►
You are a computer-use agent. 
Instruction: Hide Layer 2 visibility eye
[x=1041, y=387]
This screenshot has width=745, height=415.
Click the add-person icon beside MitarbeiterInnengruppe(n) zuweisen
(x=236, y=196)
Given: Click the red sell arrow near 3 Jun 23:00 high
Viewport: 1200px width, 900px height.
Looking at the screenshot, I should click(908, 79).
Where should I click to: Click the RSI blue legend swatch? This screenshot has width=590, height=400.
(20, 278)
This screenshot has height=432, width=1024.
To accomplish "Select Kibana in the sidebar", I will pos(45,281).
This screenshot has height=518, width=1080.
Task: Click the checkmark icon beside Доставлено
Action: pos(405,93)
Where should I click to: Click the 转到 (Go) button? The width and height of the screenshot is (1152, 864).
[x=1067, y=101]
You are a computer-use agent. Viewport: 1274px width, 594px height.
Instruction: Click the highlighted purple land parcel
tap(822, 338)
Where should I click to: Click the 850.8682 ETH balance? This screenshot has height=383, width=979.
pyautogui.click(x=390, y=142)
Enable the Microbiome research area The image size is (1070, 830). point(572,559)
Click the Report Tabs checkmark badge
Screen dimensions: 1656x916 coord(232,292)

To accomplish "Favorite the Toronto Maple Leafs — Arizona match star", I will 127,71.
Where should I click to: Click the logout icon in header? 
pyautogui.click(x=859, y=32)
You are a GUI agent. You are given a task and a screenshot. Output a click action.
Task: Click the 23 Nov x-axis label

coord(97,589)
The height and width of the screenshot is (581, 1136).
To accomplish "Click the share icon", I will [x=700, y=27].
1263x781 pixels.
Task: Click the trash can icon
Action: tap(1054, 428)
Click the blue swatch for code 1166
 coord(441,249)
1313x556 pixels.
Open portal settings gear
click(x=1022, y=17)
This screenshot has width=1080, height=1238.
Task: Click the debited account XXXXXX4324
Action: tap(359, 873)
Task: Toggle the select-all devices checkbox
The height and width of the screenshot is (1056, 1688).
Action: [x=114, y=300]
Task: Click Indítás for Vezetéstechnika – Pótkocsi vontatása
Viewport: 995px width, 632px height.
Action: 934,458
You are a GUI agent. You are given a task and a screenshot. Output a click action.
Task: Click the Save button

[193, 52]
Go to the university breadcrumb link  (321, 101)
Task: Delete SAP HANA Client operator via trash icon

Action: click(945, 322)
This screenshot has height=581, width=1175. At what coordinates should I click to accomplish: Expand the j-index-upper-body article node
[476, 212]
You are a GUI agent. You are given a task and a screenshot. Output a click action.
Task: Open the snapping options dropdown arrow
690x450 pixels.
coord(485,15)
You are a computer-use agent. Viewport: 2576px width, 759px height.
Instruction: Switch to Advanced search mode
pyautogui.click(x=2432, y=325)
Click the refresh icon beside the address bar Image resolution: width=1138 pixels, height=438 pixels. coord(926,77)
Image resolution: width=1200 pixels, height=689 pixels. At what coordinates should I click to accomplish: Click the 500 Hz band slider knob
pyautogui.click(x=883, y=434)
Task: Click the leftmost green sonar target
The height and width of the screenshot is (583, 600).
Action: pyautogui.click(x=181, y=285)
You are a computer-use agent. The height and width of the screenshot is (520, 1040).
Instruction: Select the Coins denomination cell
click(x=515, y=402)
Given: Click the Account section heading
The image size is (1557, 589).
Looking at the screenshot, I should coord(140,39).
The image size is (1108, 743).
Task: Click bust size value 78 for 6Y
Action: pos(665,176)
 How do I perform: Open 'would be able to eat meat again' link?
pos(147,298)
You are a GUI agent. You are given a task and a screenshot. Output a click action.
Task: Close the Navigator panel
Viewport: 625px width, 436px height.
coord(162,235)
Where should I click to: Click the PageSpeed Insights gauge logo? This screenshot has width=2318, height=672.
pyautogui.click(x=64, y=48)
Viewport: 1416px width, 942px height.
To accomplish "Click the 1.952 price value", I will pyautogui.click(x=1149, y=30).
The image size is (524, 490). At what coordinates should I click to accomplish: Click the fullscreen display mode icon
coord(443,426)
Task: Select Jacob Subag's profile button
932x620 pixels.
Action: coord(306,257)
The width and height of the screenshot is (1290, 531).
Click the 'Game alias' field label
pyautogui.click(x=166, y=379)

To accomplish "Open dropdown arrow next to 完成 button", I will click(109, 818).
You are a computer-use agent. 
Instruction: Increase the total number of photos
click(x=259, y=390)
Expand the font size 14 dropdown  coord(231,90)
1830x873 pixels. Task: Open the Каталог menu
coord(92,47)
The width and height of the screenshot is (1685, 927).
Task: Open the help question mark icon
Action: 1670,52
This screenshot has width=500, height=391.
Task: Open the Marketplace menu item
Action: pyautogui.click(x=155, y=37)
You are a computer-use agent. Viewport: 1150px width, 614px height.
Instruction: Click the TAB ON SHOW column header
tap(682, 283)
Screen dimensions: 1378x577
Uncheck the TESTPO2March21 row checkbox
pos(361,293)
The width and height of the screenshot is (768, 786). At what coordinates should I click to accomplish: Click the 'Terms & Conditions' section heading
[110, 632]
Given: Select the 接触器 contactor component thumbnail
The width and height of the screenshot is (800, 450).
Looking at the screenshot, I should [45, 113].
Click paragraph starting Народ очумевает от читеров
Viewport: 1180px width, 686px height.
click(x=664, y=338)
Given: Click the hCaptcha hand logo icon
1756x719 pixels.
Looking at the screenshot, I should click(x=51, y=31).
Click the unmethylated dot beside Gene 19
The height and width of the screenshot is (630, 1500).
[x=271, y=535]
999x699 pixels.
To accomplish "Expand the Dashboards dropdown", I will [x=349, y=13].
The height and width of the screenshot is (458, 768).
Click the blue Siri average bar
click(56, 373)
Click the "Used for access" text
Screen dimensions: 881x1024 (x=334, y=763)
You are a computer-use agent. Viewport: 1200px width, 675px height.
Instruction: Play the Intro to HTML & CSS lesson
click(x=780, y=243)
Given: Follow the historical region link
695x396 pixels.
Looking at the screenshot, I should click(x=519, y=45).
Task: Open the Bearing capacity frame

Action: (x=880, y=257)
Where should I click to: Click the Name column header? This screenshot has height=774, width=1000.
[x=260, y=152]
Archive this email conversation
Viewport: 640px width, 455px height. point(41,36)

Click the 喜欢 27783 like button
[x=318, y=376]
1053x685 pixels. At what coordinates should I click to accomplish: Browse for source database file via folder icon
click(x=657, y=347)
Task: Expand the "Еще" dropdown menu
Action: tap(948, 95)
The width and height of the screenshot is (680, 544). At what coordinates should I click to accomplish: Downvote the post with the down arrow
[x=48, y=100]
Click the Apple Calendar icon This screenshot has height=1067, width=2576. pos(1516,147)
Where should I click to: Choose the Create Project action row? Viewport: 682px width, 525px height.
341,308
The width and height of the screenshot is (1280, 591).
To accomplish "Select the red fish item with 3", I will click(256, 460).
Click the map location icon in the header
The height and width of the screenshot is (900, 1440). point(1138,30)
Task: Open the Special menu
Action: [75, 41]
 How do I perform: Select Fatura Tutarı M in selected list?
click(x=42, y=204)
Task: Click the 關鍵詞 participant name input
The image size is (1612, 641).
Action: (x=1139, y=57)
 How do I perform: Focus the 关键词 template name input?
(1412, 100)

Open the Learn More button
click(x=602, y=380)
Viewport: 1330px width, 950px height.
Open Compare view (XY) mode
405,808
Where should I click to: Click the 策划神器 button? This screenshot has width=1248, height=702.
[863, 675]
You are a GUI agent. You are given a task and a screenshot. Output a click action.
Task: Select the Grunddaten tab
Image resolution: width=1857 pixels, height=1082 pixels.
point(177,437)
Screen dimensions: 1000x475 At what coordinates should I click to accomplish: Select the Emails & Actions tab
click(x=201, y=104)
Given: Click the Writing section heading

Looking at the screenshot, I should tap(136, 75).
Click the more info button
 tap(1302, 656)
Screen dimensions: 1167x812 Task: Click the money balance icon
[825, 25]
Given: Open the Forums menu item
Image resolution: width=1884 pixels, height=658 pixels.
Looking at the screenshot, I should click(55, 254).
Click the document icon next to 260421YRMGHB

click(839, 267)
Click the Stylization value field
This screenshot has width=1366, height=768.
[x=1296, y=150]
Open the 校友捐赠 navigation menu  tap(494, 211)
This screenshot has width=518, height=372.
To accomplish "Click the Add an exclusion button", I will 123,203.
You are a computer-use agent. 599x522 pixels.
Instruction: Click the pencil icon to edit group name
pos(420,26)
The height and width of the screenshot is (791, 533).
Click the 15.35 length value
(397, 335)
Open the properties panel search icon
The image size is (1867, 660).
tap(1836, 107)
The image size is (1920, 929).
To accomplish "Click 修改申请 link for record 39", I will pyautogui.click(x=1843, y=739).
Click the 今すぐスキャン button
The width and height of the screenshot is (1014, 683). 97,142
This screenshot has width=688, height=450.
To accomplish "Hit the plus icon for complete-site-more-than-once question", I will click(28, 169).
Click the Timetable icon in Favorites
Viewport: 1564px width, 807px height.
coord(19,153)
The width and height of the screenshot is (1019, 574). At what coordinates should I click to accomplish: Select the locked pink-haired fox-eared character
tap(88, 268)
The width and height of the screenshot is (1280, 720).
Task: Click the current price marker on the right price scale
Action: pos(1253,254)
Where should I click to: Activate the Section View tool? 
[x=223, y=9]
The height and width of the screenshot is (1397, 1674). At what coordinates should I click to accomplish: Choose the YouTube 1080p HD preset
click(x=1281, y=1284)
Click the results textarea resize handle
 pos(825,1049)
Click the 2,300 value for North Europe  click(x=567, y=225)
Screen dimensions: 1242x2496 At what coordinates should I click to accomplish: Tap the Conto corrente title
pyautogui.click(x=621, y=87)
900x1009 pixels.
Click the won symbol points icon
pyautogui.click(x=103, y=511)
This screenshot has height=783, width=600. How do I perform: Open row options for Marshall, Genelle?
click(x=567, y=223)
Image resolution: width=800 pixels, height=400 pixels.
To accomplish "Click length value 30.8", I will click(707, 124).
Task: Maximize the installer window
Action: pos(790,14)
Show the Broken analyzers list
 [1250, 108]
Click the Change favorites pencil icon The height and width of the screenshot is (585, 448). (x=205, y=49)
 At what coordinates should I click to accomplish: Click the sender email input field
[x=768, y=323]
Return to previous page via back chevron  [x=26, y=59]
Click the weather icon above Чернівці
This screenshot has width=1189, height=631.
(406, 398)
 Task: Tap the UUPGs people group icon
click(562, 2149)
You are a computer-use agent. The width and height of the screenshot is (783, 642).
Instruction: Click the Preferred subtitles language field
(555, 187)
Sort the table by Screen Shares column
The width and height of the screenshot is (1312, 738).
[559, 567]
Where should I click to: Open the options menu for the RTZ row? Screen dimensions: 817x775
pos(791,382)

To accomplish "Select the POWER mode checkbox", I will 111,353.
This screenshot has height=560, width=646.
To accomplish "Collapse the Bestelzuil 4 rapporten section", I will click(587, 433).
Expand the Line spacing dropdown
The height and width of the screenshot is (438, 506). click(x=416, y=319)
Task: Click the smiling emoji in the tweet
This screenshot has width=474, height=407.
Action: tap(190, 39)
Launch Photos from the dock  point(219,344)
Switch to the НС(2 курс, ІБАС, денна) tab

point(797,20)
◄
## [What you will do]
An exact, complete copy of the lines above from the one with "Screen dimensions: 1167x812" through the one with "This screenshot has width=688, height=450." is the whole answer.

## [Answer box]
Screen dimensions: 1167x812 Task: Click the money balance icon
[825, 25]
Given: Open the Forums menu item
Image resolution: width=1884 pixels, height=658 pixels.
Looking at the screenshot, I should click(55, 254).
Click the document icon next to 260421YRMGHB

click(839, 267)
Click the Stylization value field
This screenshot has width=1366, height=768.
[x=1296, y=150]
Open the 校友捐赠 navigation menu  tap(494, 211)
This screenshot has width=518, height=372.
To accomplish "Click the Add an exclusion button", I will 123,203.
You are a computer-use agent. 599x522 pixels.
Instruction: Click the pencil icon to edit group name
pos(420,26)
The height and width of the screenshot is (791, 533).
Click the 15.35 length value
(397, 335)
Open the properties panel search icon
The image size is (1867, 660).
tap(1836, 107)
The image size is (1920, 929).
To accomplish "Click 修改申请 link for record 39", I will pyautogui.click(x=1843, y=739).
Click the 今すぐスキャン button
The width and height of the screenshot is (1014, 683). 97,142
This screenshot has width=688, height=450.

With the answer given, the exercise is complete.